# CONSIGNE ÉCRITE A
Comptez les lignes de la liste qui contiennent la chaîne « will », puis indiquez seulement ce nombre.
# CONSIGNE ÉCRITE B
Rédigez la suite de l'arrêt sur le contrat de travail de l'assistante maternelle, en commençant après la dernière phrase de l'extrait.

# EXTRAIT DU TEXTE
ARRET : Réputé contradictoire
************
EXPOSE DES FAITS ET DE LA PROCEDURE
Suivant contrat à durée indéterminée du 28 septembre 2004, Mme [H] [B] a été embauchée par l’Association [4] en qualité d’assistante maternelle non permanente agréée à compter du 1er octobre 2004.
Suivant convention de partenariat du 1er janvier 2005 conclue entre l’Association [2], qui a reçu de la commune de [Localité 6] (Martinique) la mission d’accueil de la petite enfance, et l’Association [4], cette dernière s’est engagée à mettre à disposition de la première un personnel qualifié agréé par le Conseil Général pour le fonctionnement d’une crèche familiale en contrepartie d’une rétribution financière.
Le contrat de travail de Mme [B] a été rompu au 31 août 2018.
Mme [B] a ensuite signé avec l’Association [2] un contrat de travail à durée indéterminée à temps plein en qualité d’assistante maternelle non permanente agréée à compter du 5 septembre 2018.
Par courrier du 26 octobre 2018, la salariée a dénoncé son contrat de travail à l’Association [2].
Une rupture conventionnelle a été homologuée, le 18 juillet 2019.
Par courriers du 2 août 2019 et du 11 septembre 2019, Mme [B] a remis en cause la validité du contrat de travail qui la liait à l’Association [2] et a indiqué avoir fait usage de son droit de rétractation quant à la rupture conventionnelle.

# LISTE FOURNIE
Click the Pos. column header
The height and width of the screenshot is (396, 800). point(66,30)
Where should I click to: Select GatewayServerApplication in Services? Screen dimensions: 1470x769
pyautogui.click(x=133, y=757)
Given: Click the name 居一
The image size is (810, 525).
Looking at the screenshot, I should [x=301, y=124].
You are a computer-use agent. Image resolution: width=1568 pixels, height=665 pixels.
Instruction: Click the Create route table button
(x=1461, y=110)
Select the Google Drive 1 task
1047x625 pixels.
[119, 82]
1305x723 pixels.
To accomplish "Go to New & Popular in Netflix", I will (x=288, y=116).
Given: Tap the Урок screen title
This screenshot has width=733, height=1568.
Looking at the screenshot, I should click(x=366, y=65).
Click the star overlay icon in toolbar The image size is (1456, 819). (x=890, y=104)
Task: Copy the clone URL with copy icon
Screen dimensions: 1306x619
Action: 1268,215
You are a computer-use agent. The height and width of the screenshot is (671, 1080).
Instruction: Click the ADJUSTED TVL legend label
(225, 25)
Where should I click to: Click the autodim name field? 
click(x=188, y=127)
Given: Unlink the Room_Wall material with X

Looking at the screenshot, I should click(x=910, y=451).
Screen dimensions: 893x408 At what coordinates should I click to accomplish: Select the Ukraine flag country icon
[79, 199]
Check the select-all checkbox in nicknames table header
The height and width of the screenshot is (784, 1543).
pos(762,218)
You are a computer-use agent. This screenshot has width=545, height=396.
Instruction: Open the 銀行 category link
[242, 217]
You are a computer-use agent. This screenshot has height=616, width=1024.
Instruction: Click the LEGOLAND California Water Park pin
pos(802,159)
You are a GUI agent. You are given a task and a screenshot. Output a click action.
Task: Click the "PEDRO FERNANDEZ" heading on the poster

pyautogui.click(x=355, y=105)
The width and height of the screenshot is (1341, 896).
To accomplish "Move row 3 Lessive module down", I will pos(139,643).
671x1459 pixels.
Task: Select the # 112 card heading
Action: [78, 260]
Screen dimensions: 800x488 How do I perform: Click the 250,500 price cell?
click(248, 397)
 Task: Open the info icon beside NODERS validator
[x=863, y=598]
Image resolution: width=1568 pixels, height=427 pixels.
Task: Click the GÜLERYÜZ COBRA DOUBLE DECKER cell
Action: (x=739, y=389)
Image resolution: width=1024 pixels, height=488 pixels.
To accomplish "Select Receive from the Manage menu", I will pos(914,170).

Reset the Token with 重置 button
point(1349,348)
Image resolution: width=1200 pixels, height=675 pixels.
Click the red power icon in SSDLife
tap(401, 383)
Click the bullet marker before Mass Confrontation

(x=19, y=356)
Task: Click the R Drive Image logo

# RÉSULTAT ATTENDU A
3

# RÉSULTAT ATTENDU B
Le 14 septembre 2020, Mme [H] [B] a saisi le conseil de prud’hommes de Fort de France pour qu’il juge que son employeur a toujours été l’Association [2] depuis 2004 et condamne cette dernière à lui verser des dommages-intérêts et une indemnité spéciale de rupture conventionnelle, outre lui remettre des documents de fin de contrat rectifiés sous astreinte.
Par jugement contradictoire du 25 mai 2022, le conseil de prud’hommes a débouté la demanderesse de toutes ses prétentions, dit n’y avoir lieu à application de l’article 700 du code de procédure civile et condamné la même aux dépens.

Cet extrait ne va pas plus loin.